The summer migration is happening. From all over the leafy suburbs, civil servants, politicians, lawyers and members of the professions in general (both retired and serving) are migrating towards their seasonal habitats - summer schools.

When it gets hot, and the parliament and courts empty, their inhabitants need somewhere where their calls can be heard, so they head en masse to rural hotels and educational establishments, to take part in these seasonal gatherings.

Their arrival in Glenties (or any of the lesser locations, safer for the less seasoned) creates a unique 'summer-season' ecosystem where dozens of journalists, starved of content in the hot months flutter in, hoping to access the pithy bon-mots and insights excreted by the herds.

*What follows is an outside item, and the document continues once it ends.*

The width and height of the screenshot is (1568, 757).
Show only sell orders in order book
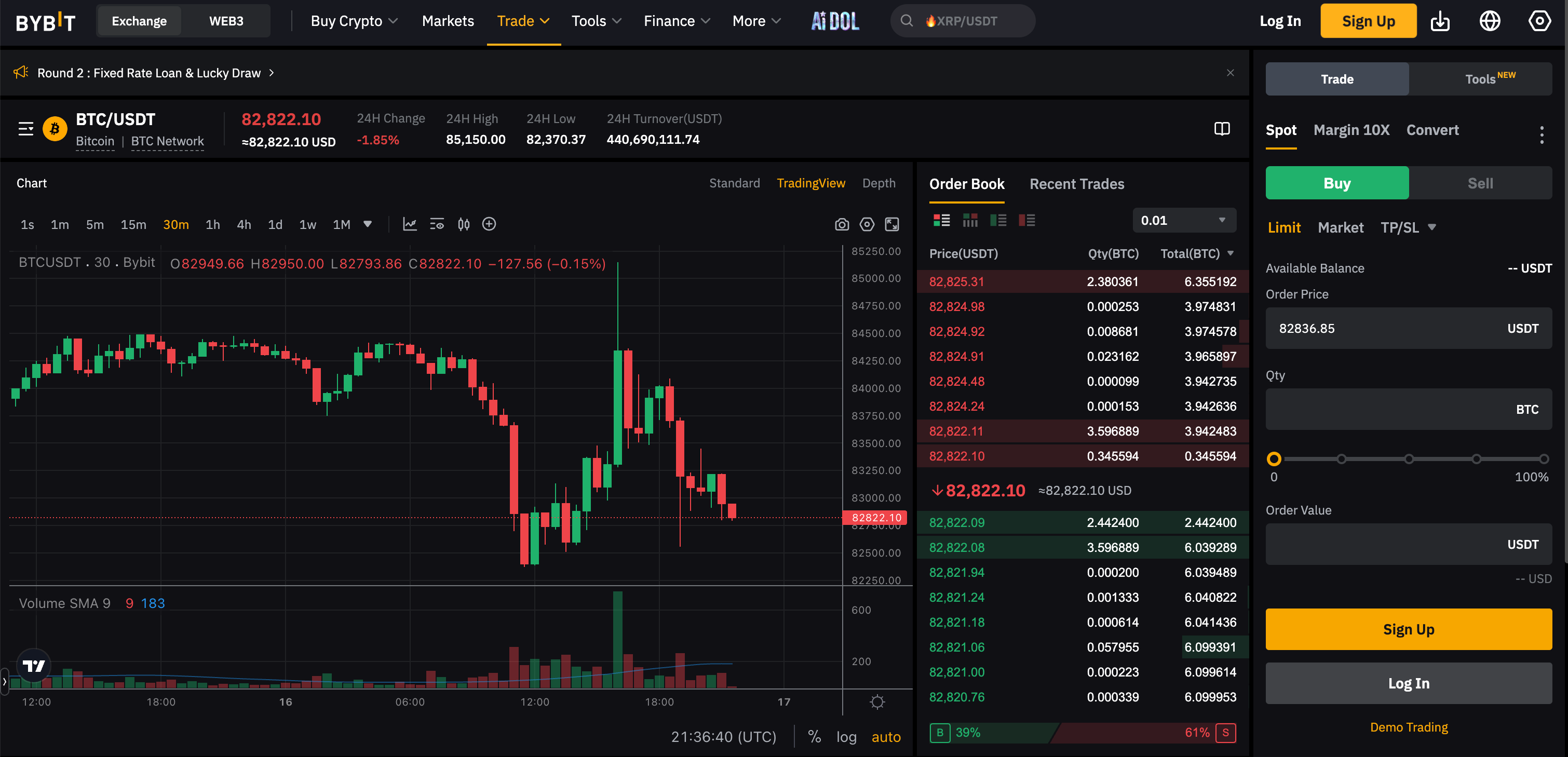click(x=1026, y=220)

For the rest of us, the resulting coverage of this activity is like David Attenborough programming - we get briefly transfixed. Particularly by seeing creatures we have not witnessed in some time: a McDowell in full antler, a Flannery resplendent in summer coat, a Creighton strutting and marking territory. 'Gosh', we say 'look at them, you forget how impressive they are. And how loud.'

We gaze for a moment, drawn in by these big beasts bellowing important things about which they have been thinking, and of which they are rather proud. But as with Attenborough shows, we fairly quickly realise that all this headbutting and squawking - while vitally important to the ecosystem is sustains - is a complete irrelevance to the rest of us.

In unison, we switch back to Fair City, safe in the knowledge that until the words 'summer school' disappear from the headlines and from the news, sweet shag all is happening and we have several weeks of quiet before the herd thunders back to say (and occasionally do) things about which we have to care.